Die Bilder berühmter Mimen lächelten gönnerhaft auf sie hernieder, und bei der Morgentoilette ermahnte sie der Spruch:

»Willst Du gut gewaschen sein,
So halte Dein Gewissen rein.«

Konrad war rührend um sie besorgt gewesen, hatte sofort sein ganzes Vermögen – fünfhundert Mark ersparte Honorare – von der Bank geholt und in den Läden für sie eingekauft, was Zeug und Leder hielt. Denn in ihrem Aufzuge war sie ja außer stande gewesen, selber für sich zu sorgen.

Drollige Dinge hatte er sich von den Verkäuferinnen aufreden lassen. Es wäre zum Totlachen gewesen, hätte nicht ein großer Teil seines Geldes daran glauben müssen.

Zog sie den Trödel an, so kam sie sich wie maskiert vor, und um nichts in der Welt wäre sie zu bewegen gewesen, noch einmal darin auf die Straße zu gehen.

Frau Laue schüttelte bedenklich den Kopf.

»Mit den schönsten Staatskleidern und Broschen und Armbändern und allen möglichen Sachen sind Sie vor vier Jahren von mir weggezogen, und mit solchen Lappen kommen Sie wieder zurück. Das scheint mir nicht die richtige Karriere, Lillychen.«

Auch Konrad fand keine Gnade vor ihren Augen.

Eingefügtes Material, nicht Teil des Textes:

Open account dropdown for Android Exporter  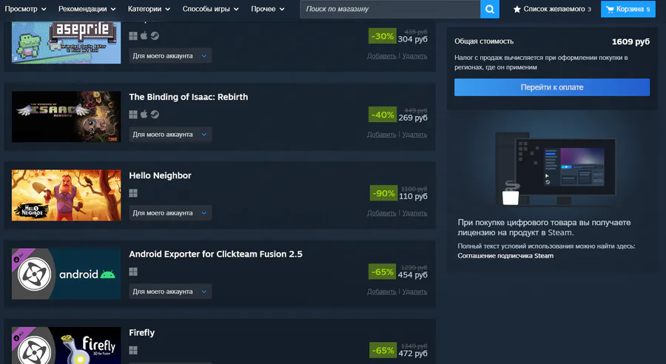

»Der ist zu jung für Sie,« sagte sie, »und auch nicht schick genug, 'ne ideale Gesinnung mag er ja haben – sonst würde er Ihnen was pfeifen – aber ich sag' Ihnen: Wo 'ne ideale Gesinnung is, da gibt's immer 'n Malheur.«

Lilly fand das Geschwätz der Alten höchst verabscheuenswert. Da sie aber den ganzen Tag über nichts zu tun hatte, – Konrad konnte immer erst am Abend kommen – so setzte sie sich aus alter Gewohnheit doch wieder neben sie und half ihr Blumensträuße zusammentippen wie in alten Zeiten. Dabei war ihr manchmal zu Mute, als sei sie niemals weggewesen.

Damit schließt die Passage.